古い国道とそこから枝分かれするように小さな道がバラバラに家や田んぼを縫うようにして伸びていた。
車1台が何とかして通れるような道路を人や車、一輪車がバラバラに渡る今考えると何とも危なっかしい場所だ。
夜中なんて街灯が少ないから照らされている場所以外は全く見えない。
あちこちにある田んぼから聞こえる生き物の合唱が癒しを越える程にけたたましく鳴り響く、そんな田舎だ。
……最近何故だかそんな田舎をよく思い出す。
8月が過ぎ、9月の中頃に差し掛かりながらもより勢いを増す猛暑に晒されながら畑山 勇斗は駅前のベンチで項垂れていた。
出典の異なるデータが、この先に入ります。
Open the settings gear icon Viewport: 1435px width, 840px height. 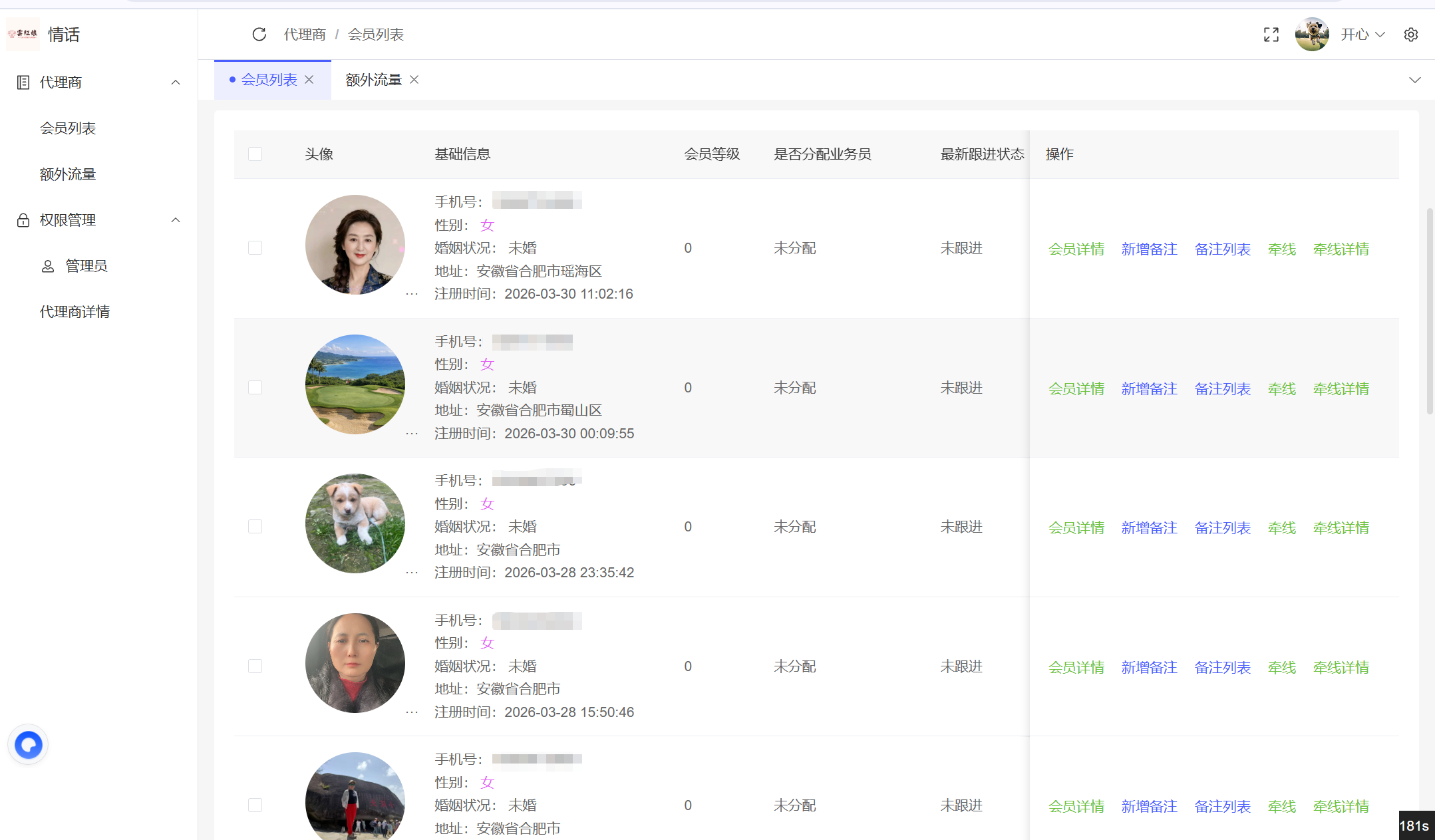click(x=1410, y=35)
東京に上京して10年、最初こそ変化に戸惑ったが住めば都とはよく言ったもので田舎に比べて圧倒的な利便性は正に都と言って差し支えないほどに快適だった。
数えないといけない程の車線の道路、田舎の全人口を集めても足りないような人だかり、広い筈なのに田舎よりも危なっかしく感じるほどの大都会。
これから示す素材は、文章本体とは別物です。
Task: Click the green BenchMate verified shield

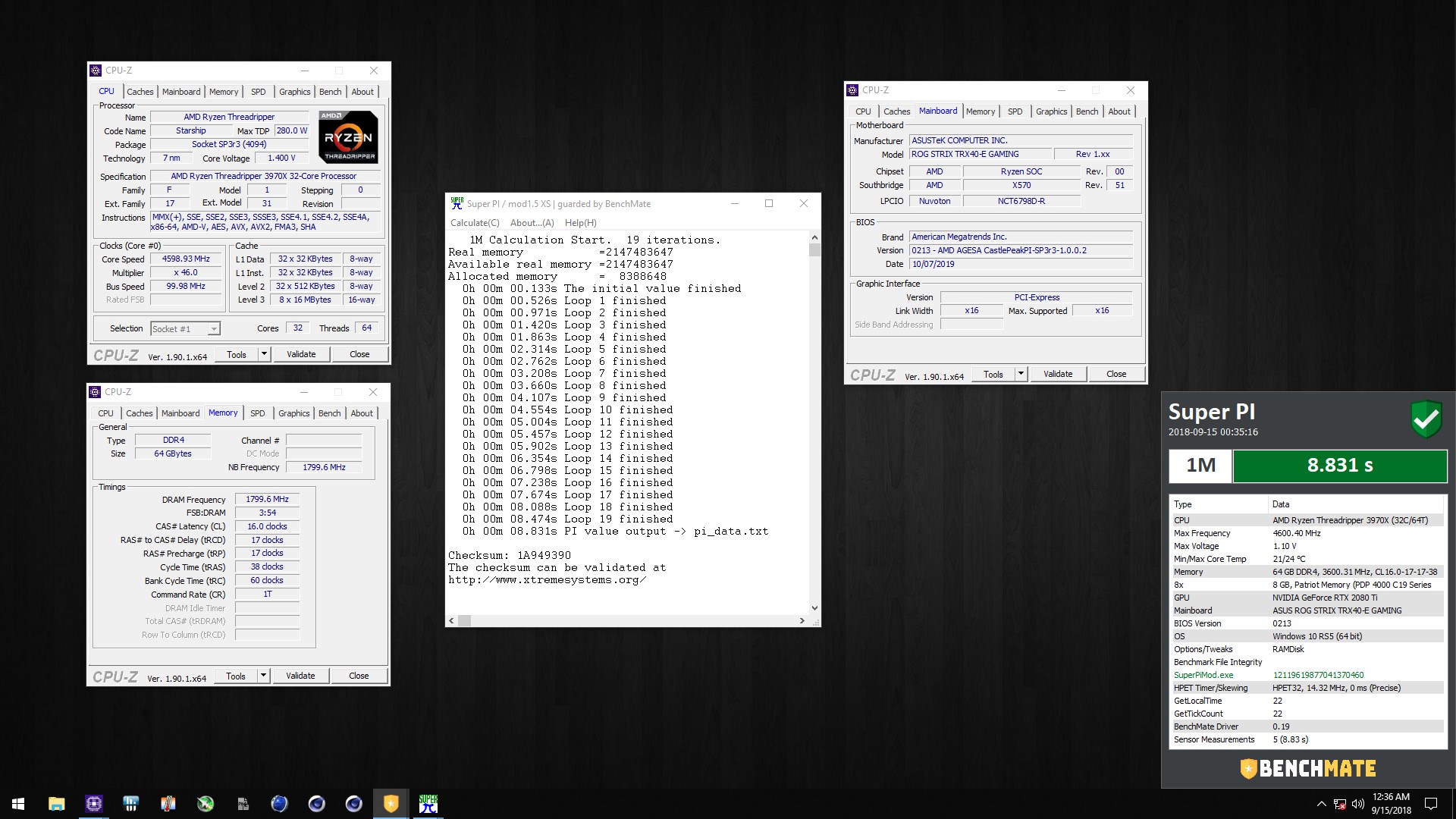Action: point(1426,419)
それらを受け入れてる街の力はあまりにも大きく、小心者の欲望など対価さえ払えばなんでも揃ってしまう程だ。
その恩恵でもある小洒落たカフェのアイスコーヒーを飲みながら木陰のベンチで昼休みを過ごす。
ふとスマートフォンを取り出しメールを確認するとアイコンに赤い数字で2と記されている。
多分、転職エージェントからだろう。
今の仕事に不満がある訳じゃないが、34歳という年齢に最後のチャンスと言われ流されるままに受けてしまったのだ。
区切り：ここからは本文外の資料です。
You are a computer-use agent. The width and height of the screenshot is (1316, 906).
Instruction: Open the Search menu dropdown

目立った資格もなく期待はしてなかったが、話は聞いてくれるようでいくつかの会社と面談を行える程度には進んでいた。
今の会社も忙しい時期を超えて落ち着いてきたから空いた予定にトントン拍子に話が進んでしまっている。
「……止めよう」
溜め息を付きながらメールを確認せず、画面を落とし立ち上がる。
畑山はそんなどこか落ち着かない浮わついた気持ちでここ数週間を過ごしていた。
昼休みを終え、いつものように業務をこなして気が付けばもう日も落ちきっていた。
誰ともなく席を立ち身支度を済ませ、一言挨拶を交わしながら退勤していく。
畑山がにらめっこしていたモニターには今日済ますべき業務はもう残っていない。
退勤しない理由もないが家に帰って何かするかと言えばダラダラと酒を飲みテレビかインターネットしかないのでズルズルと必要のない業務に手が伸びてしまう。
「まだ何か残ってるんですか?」
後輩の1人が帰り際声をかけてきた。
「いや、そういう訳じゃないんだが……」
「じゃあ帰った方がいいですよ。畑山さん最近元気ないみたいですし」
そう言われてハッとして顔を触る。
朝に剃った髭が指先をチリチリと擦り、少しだけ心地いい。
「そんなに顔色悪かったかな?」
「はい、結構」
周りに心配かけるぐらいには辛気臭い顔をしてしまっていたのだろう。
反省の意を込めて両頬をパチンと叩くと、退勤前にやるのって何かおかしいですねと後輩が微笑んだ。
それじゃあ、と一言残して彼は帰っていった。
それに続くように身支度を済ませ職場を後にする。
家までは最寄りの駅から電車で2駅と恵まれた場所ある。
小さいがしっかりとしたマンションで住人とのトラブルも今のところない。
もっと言えば挨拶以上の関わりがない。
田舎の近所付き合いを思えばこれ程淡白な関係もないが、この10年ですっかりこちらに馴染んでしまった。
入り口ですれ違う親子連れに小さく会釈しながらポストへ向かう。
ポストの中身は大体チラシかどこかの店のハガキ位しか入ってないのでいつもならさっと目を通して置いてあるゴミ箱に放り込む所だったのだが、1つだけ見慣れない封筒が入っていた。
何かの催促状だろうかと宛名を見た時、心臓が大きく跳ねたのを感じた。
……大塚からだった。
10年振りの名前とその手紙に様々な予感が駆け巡った。
部屋に帰ることも忘れて手紙を取り出し広げる。
そこに書いてあった最初の一言は……訃報だった。